Studio album by Journey
- Released: January 1976
- Recorded: August–October 1975
- Studios: CBS Studios, San Francisco
- Genres: Progressive rock; hard rock;
- Length: 41:41
- Label: Columbia
- Producers: Journey and Glen Kolotkin

Journey chronology
| Journey (1975) | Look into the Future (1976) | Next (1977) |

Singles from Look into the Future
- "On a Saturday Nite" Released: March 1976; "She Makes Me (Feel Alright)" Released: July 23, 1976;

= Look into the Future =

Look into the Future is the second studio album by the American rock band Journey. It was released in January 1976 by Columbia Records.

For their second album, the members of Journey toned down the overt progressiveness of their first, self-titled release, in favor of a more focused approach. Despite that, Look into the Future still retains some of the experimental approach and sound of the debut, especially in the title track and "I'm Gonna Leave You". The album also features a cover version of The Beatles' "It's All Too Much" from the 1968 Yellow Submarine film and 1969 soundtrack. The title track is the longest recorded Journey song.

> ENTRIES SUPPLIED:
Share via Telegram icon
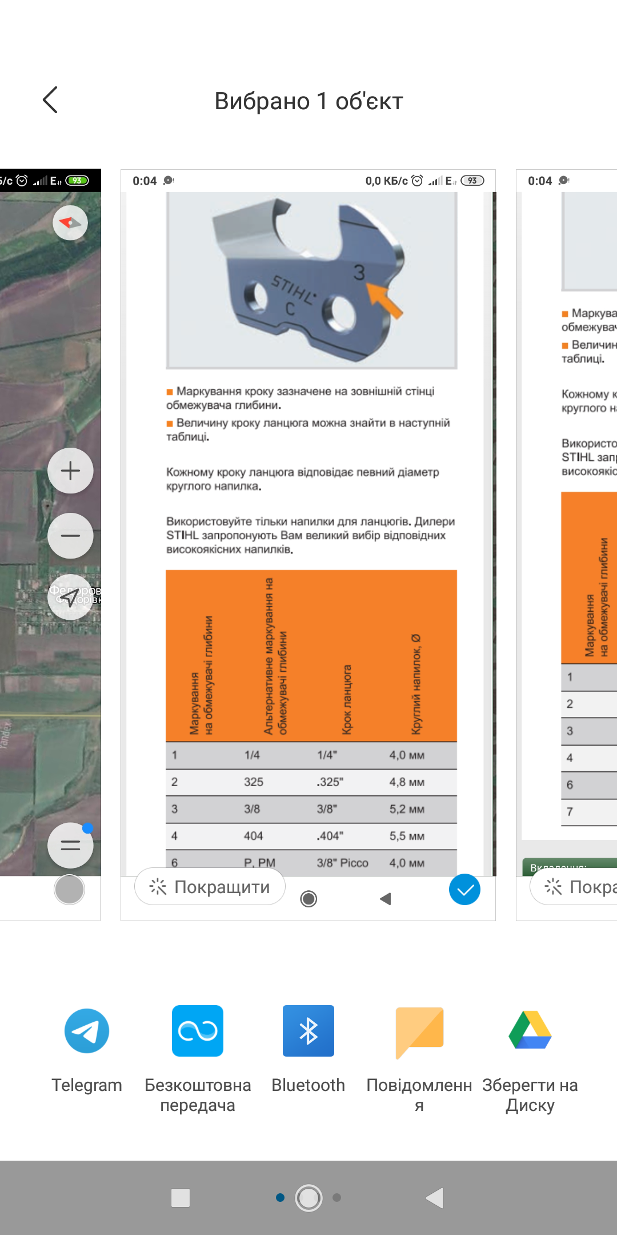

--

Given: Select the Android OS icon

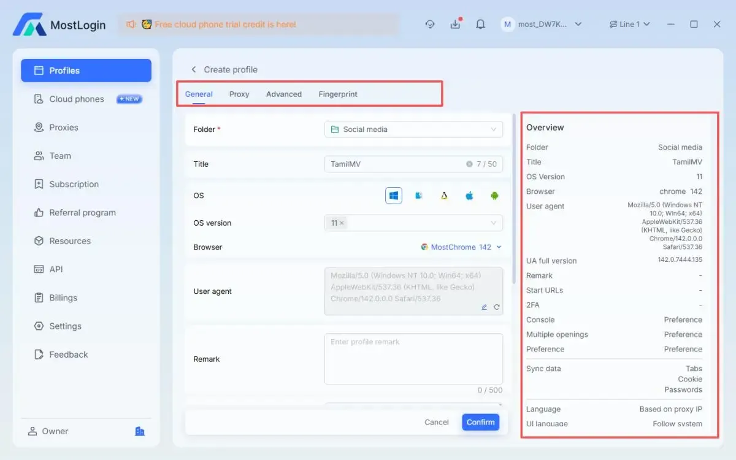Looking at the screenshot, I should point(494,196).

> JOBS:
1. According to the Look into the Future text, at which studios was the album recorded?
2. Please copy the Look into the Future text between "Journey chronology" and "recorded Journey song.", inclusive.
The lines above have nothing to do with the Look into the Future text.

> RESULTS FOR EACH TASK:
1. CBS Studios, San Francisco

2.
Journey chronology
| Journey (1975) | Look into the Future (1976) | Next (1977) |

Singles from Look into the Future
- "On a Saturday Nite" Released: March 1976; "She Makes Me (Feel Alright)" Released: July 23, 1976;

= Look into the Future =

Look into the Future is the second studio album by the American rock band Journey. It was released in January 1976 by Columbia Records.

For their second album, the members of Journey toned down the overt progressiveness of their first, self-titled release, in favor of a more focused approach. Despite that, Look into the Future still retains some of the experimental approach and sound of the debut, especially in the title track and "I'm Gonna Leave You". The album also features a cover version of The Beatles' "It's All Too Much" from the 1968 Yellow Submarine film and 1969 soundtrack. The title track is the longest recorded Journey song.